## INSTRUCTIONS FOR THE TASK
Retype the data exactly, leaving nothing out.

------------------------------------------------------------

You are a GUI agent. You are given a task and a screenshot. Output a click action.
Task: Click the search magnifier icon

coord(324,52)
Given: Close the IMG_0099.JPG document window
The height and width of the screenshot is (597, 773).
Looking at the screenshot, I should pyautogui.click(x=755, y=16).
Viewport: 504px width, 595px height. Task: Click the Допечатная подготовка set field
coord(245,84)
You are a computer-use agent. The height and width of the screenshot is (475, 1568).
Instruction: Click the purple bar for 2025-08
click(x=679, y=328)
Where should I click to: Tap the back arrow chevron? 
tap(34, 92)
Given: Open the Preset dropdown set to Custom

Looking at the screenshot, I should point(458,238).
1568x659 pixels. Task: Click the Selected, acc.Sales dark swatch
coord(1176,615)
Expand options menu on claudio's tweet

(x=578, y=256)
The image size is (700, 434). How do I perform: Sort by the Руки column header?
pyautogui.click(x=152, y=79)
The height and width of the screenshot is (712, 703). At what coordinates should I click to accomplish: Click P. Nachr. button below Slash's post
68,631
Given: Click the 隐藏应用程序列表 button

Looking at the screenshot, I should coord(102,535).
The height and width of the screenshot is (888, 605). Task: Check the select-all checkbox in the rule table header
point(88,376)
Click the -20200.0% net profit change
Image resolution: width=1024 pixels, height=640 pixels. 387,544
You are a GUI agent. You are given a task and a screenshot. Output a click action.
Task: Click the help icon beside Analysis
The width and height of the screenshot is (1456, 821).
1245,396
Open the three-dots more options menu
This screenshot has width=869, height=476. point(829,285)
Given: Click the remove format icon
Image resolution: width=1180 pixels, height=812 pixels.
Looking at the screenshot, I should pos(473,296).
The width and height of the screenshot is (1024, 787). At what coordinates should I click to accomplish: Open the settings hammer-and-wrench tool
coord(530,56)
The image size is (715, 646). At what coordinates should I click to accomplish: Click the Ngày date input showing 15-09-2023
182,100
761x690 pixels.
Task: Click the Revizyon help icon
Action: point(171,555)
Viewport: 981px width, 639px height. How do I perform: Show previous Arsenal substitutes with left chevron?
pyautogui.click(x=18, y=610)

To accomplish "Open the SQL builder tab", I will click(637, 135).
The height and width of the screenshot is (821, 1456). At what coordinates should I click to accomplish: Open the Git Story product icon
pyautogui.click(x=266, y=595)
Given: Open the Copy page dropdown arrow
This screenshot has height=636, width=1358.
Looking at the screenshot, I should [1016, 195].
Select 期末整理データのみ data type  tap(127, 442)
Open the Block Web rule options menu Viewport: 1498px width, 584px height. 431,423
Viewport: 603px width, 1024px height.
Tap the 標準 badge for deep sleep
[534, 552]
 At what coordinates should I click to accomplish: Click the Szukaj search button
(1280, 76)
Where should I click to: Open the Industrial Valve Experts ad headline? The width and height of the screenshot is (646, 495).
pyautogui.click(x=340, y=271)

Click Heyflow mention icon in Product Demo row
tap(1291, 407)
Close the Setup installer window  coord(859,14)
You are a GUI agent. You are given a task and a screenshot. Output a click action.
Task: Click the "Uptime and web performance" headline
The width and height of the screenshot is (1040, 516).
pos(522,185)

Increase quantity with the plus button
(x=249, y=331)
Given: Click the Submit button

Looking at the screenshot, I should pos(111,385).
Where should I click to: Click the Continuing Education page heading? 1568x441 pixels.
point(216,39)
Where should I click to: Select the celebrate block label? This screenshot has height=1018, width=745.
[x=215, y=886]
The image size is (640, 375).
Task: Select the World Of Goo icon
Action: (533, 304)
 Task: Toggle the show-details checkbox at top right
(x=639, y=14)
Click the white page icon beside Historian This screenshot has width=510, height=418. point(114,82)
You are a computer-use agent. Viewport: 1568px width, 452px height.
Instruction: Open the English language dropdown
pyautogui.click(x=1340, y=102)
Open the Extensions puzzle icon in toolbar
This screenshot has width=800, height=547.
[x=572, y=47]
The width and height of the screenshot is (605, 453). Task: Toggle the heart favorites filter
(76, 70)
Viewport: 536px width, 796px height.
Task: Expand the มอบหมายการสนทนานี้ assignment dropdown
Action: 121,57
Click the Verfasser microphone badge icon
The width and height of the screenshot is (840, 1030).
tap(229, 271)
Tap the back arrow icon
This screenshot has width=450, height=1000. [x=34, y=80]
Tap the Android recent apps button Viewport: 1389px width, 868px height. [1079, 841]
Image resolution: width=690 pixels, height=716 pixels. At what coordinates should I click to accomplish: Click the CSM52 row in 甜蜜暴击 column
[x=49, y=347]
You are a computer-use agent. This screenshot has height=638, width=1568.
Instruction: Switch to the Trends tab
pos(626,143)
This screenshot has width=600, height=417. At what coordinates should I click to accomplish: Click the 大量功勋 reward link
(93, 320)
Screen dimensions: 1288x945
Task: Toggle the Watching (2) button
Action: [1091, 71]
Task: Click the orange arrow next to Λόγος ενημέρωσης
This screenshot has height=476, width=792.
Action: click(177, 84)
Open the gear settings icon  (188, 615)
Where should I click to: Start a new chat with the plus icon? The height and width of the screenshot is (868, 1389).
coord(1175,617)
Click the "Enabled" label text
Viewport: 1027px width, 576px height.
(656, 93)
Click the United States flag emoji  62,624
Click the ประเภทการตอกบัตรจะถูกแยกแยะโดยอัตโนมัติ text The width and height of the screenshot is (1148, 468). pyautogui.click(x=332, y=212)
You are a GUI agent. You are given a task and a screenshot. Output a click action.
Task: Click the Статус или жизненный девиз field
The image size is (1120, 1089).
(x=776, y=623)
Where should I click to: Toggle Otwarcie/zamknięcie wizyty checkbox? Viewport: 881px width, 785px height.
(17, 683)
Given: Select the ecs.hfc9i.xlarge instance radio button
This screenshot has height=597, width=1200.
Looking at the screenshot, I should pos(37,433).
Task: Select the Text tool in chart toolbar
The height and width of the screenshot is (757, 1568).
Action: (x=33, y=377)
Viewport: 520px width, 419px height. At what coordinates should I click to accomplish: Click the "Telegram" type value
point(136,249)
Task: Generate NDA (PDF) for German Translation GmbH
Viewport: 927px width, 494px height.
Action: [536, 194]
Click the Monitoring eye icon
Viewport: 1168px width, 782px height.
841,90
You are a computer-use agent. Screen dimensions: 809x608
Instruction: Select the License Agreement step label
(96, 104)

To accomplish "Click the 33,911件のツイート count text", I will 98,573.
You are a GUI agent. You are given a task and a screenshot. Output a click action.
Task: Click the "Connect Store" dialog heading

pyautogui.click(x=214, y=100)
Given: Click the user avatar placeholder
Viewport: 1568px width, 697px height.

------------------------------------------------------------

## REPLY
You are a GUI agent. You are given a task and a screenshot. Output a click action.
Task: Click the search magnifier icon

coord(324,52)
Given: Close the IMG_0099.JPG document window
The height and width of the screenshot is (597, 773).
Looking at the screenshot, I should pyautogui.click(x=755, y=16).
Viewport: 504px width, 595px height. Task: Click the Допечатная подготовка set field
coord(245,84)
You are a computer-use agent. The height and width of the screenshot is (475, 1568).
Instruction: Click the purple bar for 2025-08
click(x=679, y=328)
Where should I click to: Tap the back arrow chevron? 
tap(34, 92)
Given: Open the Preset dropdown set to Custom

Looking at the screenshot, I should point(458,238).
1568x659 pixels. Task: Click the Selected, acc.Sales dark swatch
coord(1176,615)
Expand options menu on claudio's tweet

(x=578, y=256)
The image size is (700, 434). How do I perform: Sort by the Руки column header?
pyautogui.click(x=152, y=79)
The height and width of the screenshot is (712, 703). At what coordinates should I click to accomplish: Click P. Nachr. button below Slash's post
68,631
Given: Click the 隐藏应用程序列表 button

Looking at the screenshot, I should coord(102,535).
The height and width of the screenshot is (888, 605). Task: Check the select-all checkbox in the rule table header
point(88,376)
Click the -20200.0% net profit change
Image resolution: width=1024 pixels, height=640 pixels. 387,544
You are a GUI agent. You are given a task and a screenshot. Output a click action.
Task: Click the help icon beside Analysis
The width and height of the screenshot is (1456, 821).
1245,396
Open the three-dots more options menu
This screenshot has width=869, height=476. point(829,285)
Given: Click the remove format icon
Image resolution: width=1180 pixels, height=812 pixels.
Looking at the screenshot, I should pos(473,296).
The width and height of the screenshot is (1024, 787). At what coordinates should I click to accomplish: Open the settings hammer-and-wrench tool
coord(530,56)
The image size is (715, 646). At what coordinates should I click to accomplish: Click the Ngày date input showing 15-09-2023
182,100
761x690 pixels.
Task: Click the Revizyon help icon
Action: point(171,555)
Viewport: 981px width, 639px height. How do I perform: Show previous Arsenal substitutes with left chevron?
pyautogui.click(x=18, y=610)

To accomplish "Open the SQL builder tab", I will click(637, 135).
The height and width of the screenshot is (821, 1456). At what coordinates should I click to accomplish: Open the Git Story product icon
pyautogui.click(x=266, y=595)
Given: Open the Copy page dropdown arrow
This screenshot has height=636, width=1358.
Looking at the screenshot, I should [1016, 195].
Select 期末整理データのみ data type  tap(127, 442)
Open the Block Web rule options menu Viewport: 1498px width, 584px height. 431,423
Viewport: 603px width, 1024px height.
Tap the 標準 badge for deep sleep
[534, 552]
 At what coordinates should I click to accomplish: Click the Szukaj search button
(1280, 76)
Where should I click to: Open the Industrial Valve Experts ad headline? The width and height of the screenshot is (646, 495).
pyautogui.click(x=340, y=271)

Click Heyflow mention icon in Product Demo row
tap(1291, 407)
Close the Setup installer window  coord(859,14)
You are a GUI agent. You are given a task and a screenshot. Output a click action.
Task: Click the "Uptime and web performance" headline
The width and height of the screenshot is (1040, 516).
pos(522,185)

Increase quantity with the plus button
(x=249, y=331)
Given: Click the Submit button

Looking at the screenshot, I should pos(111,385).
Where should I click to: Click the Continuing Education page heading? 1568x441 pixels.
point(216,39)
Where should I click to: Select the celebrate block label? This screenshot has height=1018, width=745.
[x=215, y=886]
The image size is (640, 375).
Task: Select the World Of Goo icon
Action: (533, 304)
 Task: Toggle the show-details checkbox at top right
(x=639, y=14)
Click the white page icon beside Historian This screenshot has width=510, height=418. point(114,82)
You are a computer-use agent. Viewport: 1568px width, 452px height.
Instruction: Open the English language dropdown
pyautogui.click(x=1340, y=102)
Open the Extensions puzzle icon in toolbar
This screenshot has width=800, height=547.
[x=572, y=47]
The width and height of the screenshot is (605, 453). Task: Toggle the heart favorites filter
(76, 70)
Viewport: 536px width, 796px height.
Task: Expand the มอบหมายการสนทนานี้ assignment dropdown
Action: 121,57
Click the Verfasser microphone badge icon
The width and height of the screenshot is (840, 1030).
tap(229, 271)
Tap the back arrow icon
This screenshot has width=450, height=1000. [x=34, y=80]
Tap the Android recent apps button Viewport: 1389px width, 868px height. [1079, 841]
Image resolution: width=690 pixels, height=716 pixels. At what coordinates should I click to accomplish: Click the CSM52 row in 甜蜜暴击 column
[x=49, y=347]
You are a computer-use agent. This screenshot has height=638, width=1568.
Instruction: Switch to the Trends tab
pos(626,143)
This screenshot has width=600, height=417. At what coordinates should I click to accomplish: Click the 大量功勋 reward link
(93, 320)
Screen dimensions: 1288x945
Task: Toggle the Watching (2) button
Action: [1091, 71]
Task: Click the orange arrow next to Λόγος ενημέρωσης
This screenshot has height=476, width=792.
Action: click(177, 84)
Open the gear settings icon  (188, 615)
Where should I click to: Start a new chat with the plus icon? The height and width of the screenshot is (868, 1389).
coord(1175,617)
Click the "Enabled" label text
Viewport: 1027px width, 576px height.
(656, 93)
Click the United States flag emoji  62,624
Click the ประเภทการตอกบัตรจะถูกแยกแยะโดยอัตโนมัติ text The width and height of the screenshot is (1148, 468). pyautogui.click(x=332, y=212)
You are a GUI agent. You are given a task and a screenshot. Output a click action.
Task: Click the Статус или жизненный девиз field
The image size is (1120, 1089).
(x=776, y=623)
Where should I click to: Toggle Otwarcie/zamknięcie wizyty checkbox? Viewport: 881px width, 785px height.
(17, 683)
Given: Select the ecs.hfc9i.xlarge instance radio button
This screenshot has height=597, width=1200.
Looking at the screenshot, I should pos(37,433).
Task: Select the Text tool in chart toolbar
The height and width of the screenshot is (757, 1568).
Action: (x=33, y=377)
Viewport: 520px width, 419px height. At what coordinates should I click to accomplish: Click the "Telegram" type value
point(136,249)
Task: Generate NDA (PDF) for German Translation GmbH
Viewport: 927px width, 494px height.
Action: [536, 194]
Click the Monitoring eye icon
Viewport: 1168px width, 782px height.
841,90
You are a computer-use agent. Screen dimensions: 809x608
Instruction: Select the License Agreement step label
(96, 104)

To accomplish "Click the 33,911件のツイート count text", I will 98,573.
You are a GUI agent. You are given a task and a screenshot. Output a click action.
Task: Click the "Connect Store" dialog heading

pyautogui.click(x=214, y=100)
Given: Click the user avatar placeholder
Viewport: 1568px width, 697px height.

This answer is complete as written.